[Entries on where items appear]
____________

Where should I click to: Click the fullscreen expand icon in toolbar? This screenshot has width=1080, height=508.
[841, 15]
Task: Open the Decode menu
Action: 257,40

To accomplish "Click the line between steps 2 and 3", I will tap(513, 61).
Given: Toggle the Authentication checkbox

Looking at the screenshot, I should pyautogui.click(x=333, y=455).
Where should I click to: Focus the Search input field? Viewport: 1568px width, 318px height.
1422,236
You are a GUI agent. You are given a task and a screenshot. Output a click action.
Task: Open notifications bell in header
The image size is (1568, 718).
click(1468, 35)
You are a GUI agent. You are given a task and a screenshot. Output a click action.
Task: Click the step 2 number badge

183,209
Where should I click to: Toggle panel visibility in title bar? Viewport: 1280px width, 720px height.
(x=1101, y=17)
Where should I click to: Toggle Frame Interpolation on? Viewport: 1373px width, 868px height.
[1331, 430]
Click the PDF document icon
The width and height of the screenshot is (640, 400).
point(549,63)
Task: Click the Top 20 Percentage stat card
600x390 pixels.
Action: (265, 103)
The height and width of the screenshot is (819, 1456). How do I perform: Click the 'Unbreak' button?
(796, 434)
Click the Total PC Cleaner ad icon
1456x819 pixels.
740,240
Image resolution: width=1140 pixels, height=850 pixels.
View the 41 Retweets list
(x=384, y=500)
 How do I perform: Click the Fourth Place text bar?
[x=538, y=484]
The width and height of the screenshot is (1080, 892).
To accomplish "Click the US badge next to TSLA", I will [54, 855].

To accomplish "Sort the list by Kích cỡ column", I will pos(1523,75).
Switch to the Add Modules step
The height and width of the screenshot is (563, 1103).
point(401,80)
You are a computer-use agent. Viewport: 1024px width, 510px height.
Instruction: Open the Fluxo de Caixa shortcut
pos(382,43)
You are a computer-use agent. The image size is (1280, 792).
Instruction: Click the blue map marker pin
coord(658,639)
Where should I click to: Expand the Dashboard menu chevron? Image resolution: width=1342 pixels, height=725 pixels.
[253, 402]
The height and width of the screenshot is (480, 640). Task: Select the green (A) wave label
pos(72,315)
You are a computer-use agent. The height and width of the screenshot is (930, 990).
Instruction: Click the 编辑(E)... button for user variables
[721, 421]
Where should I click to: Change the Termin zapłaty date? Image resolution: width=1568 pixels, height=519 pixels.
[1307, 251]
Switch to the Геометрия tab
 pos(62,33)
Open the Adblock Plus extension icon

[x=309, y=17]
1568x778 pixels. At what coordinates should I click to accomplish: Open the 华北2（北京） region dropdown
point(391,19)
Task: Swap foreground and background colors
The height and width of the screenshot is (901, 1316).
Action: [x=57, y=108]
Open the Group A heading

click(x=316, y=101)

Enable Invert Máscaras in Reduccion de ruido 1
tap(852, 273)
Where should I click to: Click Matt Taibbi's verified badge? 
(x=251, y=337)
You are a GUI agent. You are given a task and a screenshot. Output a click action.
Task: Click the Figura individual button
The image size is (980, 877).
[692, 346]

____________

Output the data from the line containing "The height and width of the screenshot is (480, 640)." through the end of the data as a numbered list, leaving out blank lines.

1. The height and width of the screenshot is (480, 640). Task: Select the green (A) wave label
2. pos(72,315)
3. You are a computer-use agent. The height and width of the screenshot is (930, 990).
4. Instruction: Click the 编辑(E)... button for user variables
5. [721, 421]
6. Where should I click to: Change the Termin zapłaty date? Image resolution: width=1568 pixels, height=519 pixels.
7. [1307, 251]
8. Switch to the Геометрия tab
9.  pos(62,33)
10. Open the Adblock Plus extension icon
11. [x=309, y=17]
12. 1568x778 pixels. At what coordinates should I click to accomplish: Open the 华北2（北京） region dropdown
13. point(391,19)
14. Task: Swap foreground and background colors
15. The height and width of the screenshot is (901, 1316).
16. Action: [x=57, y=108]
17. Open the Group A heading
18. click(x=316, y=101)
19. Enable Invert Máscaras in Reduccion de ruido 1
20. tap(852, 273)
21. Where should I click to: Click Matt Taibbi's verified badge? 
22. (x=251, y=337)
23. You are a GUI agent. You are given a task and a screenshot. Output a click action.
24. Task: Click the Figura individual button
25. The image size is (980, 877).
26. [692, 346]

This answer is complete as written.